■ ACTIVITY: Repeat each line of the records below exactly.

■ DATA SHOWN:
*-*-*

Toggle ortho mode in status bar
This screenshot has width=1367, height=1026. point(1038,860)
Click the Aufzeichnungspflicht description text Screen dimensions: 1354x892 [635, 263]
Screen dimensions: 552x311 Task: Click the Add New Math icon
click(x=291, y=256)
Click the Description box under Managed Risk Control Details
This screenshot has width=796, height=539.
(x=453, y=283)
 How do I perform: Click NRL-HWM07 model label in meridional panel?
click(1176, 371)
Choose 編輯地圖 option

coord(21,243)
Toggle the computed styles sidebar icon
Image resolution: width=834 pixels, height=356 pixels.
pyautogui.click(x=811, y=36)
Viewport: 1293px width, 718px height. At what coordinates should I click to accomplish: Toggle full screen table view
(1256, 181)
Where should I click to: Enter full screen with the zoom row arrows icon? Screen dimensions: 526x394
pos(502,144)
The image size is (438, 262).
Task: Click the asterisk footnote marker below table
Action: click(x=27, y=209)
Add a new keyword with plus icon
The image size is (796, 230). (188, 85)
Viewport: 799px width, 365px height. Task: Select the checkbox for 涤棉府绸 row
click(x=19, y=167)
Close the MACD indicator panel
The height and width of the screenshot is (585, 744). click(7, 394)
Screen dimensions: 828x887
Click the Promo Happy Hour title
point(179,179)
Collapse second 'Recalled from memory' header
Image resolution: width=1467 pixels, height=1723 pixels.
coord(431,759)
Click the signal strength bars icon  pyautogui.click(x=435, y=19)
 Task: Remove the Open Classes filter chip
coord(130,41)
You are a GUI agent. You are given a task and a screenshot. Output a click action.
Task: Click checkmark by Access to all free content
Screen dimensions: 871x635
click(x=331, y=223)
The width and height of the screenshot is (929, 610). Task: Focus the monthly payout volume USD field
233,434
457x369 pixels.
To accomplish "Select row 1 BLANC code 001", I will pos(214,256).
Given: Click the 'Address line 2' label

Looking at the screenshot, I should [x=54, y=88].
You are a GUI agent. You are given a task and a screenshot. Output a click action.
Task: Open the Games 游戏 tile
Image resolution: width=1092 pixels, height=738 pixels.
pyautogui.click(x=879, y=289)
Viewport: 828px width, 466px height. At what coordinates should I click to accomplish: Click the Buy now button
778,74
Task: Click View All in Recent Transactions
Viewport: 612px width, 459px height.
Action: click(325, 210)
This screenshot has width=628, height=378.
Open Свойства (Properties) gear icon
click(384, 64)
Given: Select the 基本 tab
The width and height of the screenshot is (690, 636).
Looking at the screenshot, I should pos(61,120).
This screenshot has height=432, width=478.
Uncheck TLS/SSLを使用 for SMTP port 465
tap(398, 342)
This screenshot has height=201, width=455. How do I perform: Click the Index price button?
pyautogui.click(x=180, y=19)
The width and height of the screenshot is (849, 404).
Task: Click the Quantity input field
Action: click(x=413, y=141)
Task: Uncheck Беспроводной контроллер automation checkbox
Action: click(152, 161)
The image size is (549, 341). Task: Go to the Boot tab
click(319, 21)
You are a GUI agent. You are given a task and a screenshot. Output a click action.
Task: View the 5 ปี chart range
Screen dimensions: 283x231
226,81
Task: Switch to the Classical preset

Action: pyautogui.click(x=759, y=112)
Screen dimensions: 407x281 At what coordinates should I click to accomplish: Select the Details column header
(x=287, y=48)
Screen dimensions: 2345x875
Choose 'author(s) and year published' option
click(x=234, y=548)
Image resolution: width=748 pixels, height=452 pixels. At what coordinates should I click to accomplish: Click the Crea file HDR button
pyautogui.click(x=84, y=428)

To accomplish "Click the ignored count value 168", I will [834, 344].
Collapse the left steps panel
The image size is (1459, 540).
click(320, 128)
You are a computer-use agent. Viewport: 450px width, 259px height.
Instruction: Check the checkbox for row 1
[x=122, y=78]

*-*-*

■ EXERCISE RESPONSE:
Toggle ortho mode in status bar
This screenshot has width=1367, height=1026. point(1038,860)
Click the Aufzeichnungspflicht description text Screen dimensions: 1354x892 [635, 263]
Screen dimensions: 552x311 Task: Click the Add New Math icon
click(x=291, y=256)
Click the Description box under Managed Risk Control Details
This screenshot has width=796, height=539.
(x=453, y=283)
 How do I perform: Click NRL-HWM07 model label in meridional panel?
click(1176, 371)
Choose 編輯地圖 option

coord(21,243)
Toggle the computed styles sidebar icon
Image resolution: width=834 pixels, height=356 pixels.
pyautogui.click(x=811, y=36)
Viewport: 1293px width, 718px height. At what coordinates should I click to accomplish: Toggle full screen table view
(1256, 181)
Where should I click to: Enter full screen with the zoom row arrows icon? Screen dimensions: 526x394
pos(502,144)
The image size is (438, 262).
Task: Click the asterisk footnote marker below table
Action: click(x=27, y=209)
Add a new keyword with plus icon
The image size is (796, 230). (188, 85)
Viewport: 799px width, 365px height. Task: Select the checkbox for 涤棉府绸 row
click(x=19, y=167)
Close the MACD indicator panel
The height and width of the screenshot is (585, 744). click(7, 394)
Screen dimensions: 828x887
Click the Promo Happy Hour title
point(179,179)
Collapse second 'Recalled from memory' header
Image resolution: width=1467 pixels, height=1723 pixels.
coord(431,759)
Click the signal strength bars icon  pyautogui.click(x=435, y=19)
 Task: Remove the Open Classes filter chip
coord(130,41)
You are a GUI agent. You are given a task and a screenshot. Output a click action.
Task: Click checkmark by Access to all free content
Screen dimensions: 871x635
click(x=331, y=223)
The width and height of the screenshot is (929, 610). Task: Focus the monthly payout volume USD field
233,434
457x369 pixels.
To accomplish "Select row 1 BLANC code 001", I will pos(214,256).
Given: Click the 'Address line 2' label

Looking at the screenshot, I should [x=54, y=88].
You are a GUI agent. You are given a task and a screenshot. Output a click action.
Task: Open the Games 游戏 tile
Image resolution: width=1092 pixels, height=738 pixels.
pyautogui.click(x=879, y=289)
Viewport: 828px width, 466px height. At what coordinates should I click to accomplish: Click the Buy now button
778,74
Task: Click View All in Recent Transactions
Viewport: 612px width, 459px height.
Action: click(325, 210)
This screenshot has width=628, height=378.
Open Свойства (Properties) gear icon
click(384, 64)
Given: Select the 基本 tab
The width and height of the screenshot is (690, 636).
Looking at the screenshot, I should pos(61,120).
This screenshot has height=432, width=478.
Uncheck TLS/SSLを使用 for SMTP port 465
tap(398, 342)
This screenshot has height=201, width=455. How do I perform: Click the Index price button?
pyautogui.click(x=180, y=19)
The width and height of the screenshot is (849, 404).
Task: Click the Quantity input field
Action: click(x=413, y=141)
Task: Uncheck Беспроводной контроллер automation checkbox
Action: click(152, 161)
The image size is (549, 341). Task: Go to the Boot tab
click(319, 21)
You are a GUI agent. You are given a task and a screenshot. Output a click action.
Task: View the 5 ปี chart range
Screen dimensions: 283x231
226,81
Task: Switch to the Classical preset

Action: pyautogui.click(x=759, y=112)
Screen dimensions: 407x281 At what coordinates should I click to accomplish: Select the Details column header
(x=287, y=48)
Screen dimensions: 2345x875
Choose 'author(s) and year published' option
click(x=234, y=548)
Image resolution: width=748 pixels, height=452 pixels. At what coordinates should I click to accomplish: Click the Crea file HDR button
pyautogui.click(x=84, y=428)

To accomplish "Click the ignored count value 168", I will [834, 344].
Collapse the left steps panel
The image size is (1459, 540).
click(320, 128)
You are a computer-use agent. Viewport: 450px width, 259px height.
Instruction: Check the checkbox for row 1
[x=122, y=78]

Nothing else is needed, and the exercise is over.